─── Material for this exercise ───

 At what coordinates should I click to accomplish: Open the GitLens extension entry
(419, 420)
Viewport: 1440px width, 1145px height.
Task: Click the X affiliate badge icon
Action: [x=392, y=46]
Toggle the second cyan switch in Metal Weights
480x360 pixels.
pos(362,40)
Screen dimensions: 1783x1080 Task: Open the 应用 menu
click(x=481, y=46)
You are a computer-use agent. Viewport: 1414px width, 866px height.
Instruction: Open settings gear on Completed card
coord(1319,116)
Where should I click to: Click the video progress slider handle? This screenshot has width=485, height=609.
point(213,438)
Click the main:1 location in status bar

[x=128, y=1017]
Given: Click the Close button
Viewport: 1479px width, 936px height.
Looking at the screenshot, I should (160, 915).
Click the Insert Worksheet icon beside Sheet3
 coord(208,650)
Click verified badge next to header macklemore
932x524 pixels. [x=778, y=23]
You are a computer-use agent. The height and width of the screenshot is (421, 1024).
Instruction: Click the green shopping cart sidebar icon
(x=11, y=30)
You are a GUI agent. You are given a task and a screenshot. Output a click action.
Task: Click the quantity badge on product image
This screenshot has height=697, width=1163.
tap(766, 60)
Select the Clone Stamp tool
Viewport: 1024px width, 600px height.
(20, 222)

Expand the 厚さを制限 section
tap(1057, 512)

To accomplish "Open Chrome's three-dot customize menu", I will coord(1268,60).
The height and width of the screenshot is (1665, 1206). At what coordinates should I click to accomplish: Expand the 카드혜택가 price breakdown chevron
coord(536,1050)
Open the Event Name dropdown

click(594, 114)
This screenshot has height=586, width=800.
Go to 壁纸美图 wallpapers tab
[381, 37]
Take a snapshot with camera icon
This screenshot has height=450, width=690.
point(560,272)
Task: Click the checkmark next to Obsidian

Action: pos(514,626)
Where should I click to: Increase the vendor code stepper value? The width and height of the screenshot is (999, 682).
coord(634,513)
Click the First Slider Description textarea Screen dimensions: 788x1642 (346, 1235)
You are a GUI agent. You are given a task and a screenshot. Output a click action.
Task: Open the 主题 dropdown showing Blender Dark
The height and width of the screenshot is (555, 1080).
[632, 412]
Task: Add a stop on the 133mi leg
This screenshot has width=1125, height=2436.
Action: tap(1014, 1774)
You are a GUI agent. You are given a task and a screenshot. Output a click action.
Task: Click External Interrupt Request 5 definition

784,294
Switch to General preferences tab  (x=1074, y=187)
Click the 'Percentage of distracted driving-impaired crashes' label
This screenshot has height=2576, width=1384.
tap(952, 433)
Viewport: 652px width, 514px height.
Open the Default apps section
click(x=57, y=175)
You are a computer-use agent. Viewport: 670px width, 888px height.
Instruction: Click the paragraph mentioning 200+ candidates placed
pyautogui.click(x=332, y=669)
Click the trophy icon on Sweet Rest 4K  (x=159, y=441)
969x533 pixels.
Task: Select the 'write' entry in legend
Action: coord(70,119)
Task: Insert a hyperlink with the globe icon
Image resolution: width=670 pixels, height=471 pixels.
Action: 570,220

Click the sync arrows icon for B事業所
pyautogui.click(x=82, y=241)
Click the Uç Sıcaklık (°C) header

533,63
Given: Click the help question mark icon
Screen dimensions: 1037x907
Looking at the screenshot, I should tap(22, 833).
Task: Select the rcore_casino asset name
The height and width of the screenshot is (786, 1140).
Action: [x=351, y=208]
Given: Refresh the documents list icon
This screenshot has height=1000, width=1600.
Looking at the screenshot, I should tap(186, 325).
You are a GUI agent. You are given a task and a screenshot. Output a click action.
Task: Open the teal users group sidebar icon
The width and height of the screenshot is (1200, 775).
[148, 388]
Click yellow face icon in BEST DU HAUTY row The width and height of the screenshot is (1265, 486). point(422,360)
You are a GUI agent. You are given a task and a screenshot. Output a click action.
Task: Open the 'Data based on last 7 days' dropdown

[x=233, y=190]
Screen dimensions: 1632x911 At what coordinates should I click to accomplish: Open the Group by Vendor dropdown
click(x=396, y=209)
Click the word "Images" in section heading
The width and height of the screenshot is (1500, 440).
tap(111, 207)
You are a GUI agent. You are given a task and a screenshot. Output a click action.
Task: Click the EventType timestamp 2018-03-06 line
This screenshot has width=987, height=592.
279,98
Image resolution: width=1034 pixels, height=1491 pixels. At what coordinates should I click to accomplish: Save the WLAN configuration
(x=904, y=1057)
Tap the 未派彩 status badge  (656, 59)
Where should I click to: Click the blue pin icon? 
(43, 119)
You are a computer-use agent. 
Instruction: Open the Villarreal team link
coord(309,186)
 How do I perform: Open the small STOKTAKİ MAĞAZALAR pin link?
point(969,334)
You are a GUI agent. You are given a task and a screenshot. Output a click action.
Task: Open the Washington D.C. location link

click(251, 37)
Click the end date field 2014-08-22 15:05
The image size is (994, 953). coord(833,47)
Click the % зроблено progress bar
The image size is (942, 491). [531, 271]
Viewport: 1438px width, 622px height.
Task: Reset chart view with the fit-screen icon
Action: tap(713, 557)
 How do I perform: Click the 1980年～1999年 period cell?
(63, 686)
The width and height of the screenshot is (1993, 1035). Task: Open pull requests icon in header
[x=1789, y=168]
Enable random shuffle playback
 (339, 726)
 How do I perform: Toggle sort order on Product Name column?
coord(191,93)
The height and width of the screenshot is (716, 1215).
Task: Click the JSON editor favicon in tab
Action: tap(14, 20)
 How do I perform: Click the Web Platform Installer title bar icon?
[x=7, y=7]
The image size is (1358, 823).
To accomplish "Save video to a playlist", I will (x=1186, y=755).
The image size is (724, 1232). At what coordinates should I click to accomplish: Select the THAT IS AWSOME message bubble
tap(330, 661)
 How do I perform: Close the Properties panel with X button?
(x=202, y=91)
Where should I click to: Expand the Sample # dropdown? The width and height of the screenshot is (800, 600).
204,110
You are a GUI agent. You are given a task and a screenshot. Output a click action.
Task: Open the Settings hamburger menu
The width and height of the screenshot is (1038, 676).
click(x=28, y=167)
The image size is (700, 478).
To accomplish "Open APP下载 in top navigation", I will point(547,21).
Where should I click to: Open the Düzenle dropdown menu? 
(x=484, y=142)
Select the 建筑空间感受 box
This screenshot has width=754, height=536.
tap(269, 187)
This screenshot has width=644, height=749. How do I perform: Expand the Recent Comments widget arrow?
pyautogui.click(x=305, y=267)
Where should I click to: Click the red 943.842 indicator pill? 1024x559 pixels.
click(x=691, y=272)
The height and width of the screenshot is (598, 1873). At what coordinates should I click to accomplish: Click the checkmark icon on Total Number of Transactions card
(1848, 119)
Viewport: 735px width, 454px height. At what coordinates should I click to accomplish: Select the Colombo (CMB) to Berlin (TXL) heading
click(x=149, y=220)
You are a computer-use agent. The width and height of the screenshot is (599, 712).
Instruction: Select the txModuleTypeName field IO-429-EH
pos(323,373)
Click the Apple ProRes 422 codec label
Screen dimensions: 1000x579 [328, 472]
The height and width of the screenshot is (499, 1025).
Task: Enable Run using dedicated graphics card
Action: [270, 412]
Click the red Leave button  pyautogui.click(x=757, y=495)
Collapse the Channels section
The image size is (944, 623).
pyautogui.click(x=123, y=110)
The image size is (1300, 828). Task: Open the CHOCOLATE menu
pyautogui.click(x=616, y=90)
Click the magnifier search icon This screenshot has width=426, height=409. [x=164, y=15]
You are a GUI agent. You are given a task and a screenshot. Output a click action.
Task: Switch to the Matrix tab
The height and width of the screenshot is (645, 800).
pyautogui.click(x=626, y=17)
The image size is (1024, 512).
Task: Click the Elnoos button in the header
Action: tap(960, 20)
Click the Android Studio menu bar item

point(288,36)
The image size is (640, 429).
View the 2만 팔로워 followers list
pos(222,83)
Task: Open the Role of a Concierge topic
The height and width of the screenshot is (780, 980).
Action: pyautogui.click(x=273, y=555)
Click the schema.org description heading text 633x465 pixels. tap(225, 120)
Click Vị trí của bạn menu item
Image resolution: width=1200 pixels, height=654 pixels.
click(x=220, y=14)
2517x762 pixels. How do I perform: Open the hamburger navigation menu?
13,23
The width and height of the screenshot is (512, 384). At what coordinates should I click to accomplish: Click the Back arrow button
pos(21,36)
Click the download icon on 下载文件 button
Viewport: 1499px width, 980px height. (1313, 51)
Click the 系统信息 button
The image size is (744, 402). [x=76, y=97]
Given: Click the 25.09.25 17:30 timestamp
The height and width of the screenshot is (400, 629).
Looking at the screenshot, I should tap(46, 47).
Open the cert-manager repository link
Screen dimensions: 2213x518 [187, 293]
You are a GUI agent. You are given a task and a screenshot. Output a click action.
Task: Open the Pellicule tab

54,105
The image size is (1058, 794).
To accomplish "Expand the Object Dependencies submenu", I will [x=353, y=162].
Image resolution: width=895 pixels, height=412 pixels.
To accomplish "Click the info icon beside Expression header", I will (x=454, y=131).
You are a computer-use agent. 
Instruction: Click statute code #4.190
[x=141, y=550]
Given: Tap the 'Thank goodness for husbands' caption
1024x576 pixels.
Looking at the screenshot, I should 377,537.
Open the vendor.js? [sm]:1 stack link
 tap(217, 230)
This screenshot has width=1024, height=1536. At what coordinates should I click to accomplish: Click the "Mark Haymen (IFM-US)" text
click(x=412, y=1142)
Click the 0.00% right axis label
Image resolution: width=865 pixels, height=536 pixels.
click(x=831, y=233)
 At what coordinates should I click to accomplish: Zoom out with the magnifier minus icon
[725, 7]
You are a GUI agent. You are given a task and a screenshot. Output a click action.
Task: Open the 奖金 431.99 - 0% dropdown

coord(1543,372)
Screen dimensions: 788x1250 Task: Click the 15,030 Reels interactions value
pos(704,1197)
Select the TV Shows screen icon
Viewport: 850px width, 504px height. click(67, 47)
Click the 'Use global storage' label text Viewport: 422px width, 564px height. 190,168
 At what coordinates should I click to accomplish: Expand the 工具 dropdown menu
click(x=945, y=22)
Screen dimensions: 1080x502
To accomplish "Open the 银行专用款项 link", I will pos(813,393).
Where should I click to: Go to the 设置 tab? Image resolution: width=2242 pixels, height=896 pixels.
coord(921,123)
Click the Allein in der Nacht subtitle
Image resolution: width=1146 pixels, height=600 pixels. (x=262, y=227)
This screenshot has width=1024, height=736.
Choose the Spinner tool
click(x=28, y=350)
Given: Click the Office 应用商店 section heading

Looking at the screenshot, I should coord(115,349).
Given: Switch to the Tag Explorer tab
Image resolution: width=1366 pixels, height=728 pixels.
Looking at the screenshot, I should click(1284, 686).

───

Your objective: Across the records above, return every line that contains the word "timestamp".

Answer below:
Task: Click the EventType timestamp 2018-03-06 line
Given: Click the 25.09.25 17:30 timestamp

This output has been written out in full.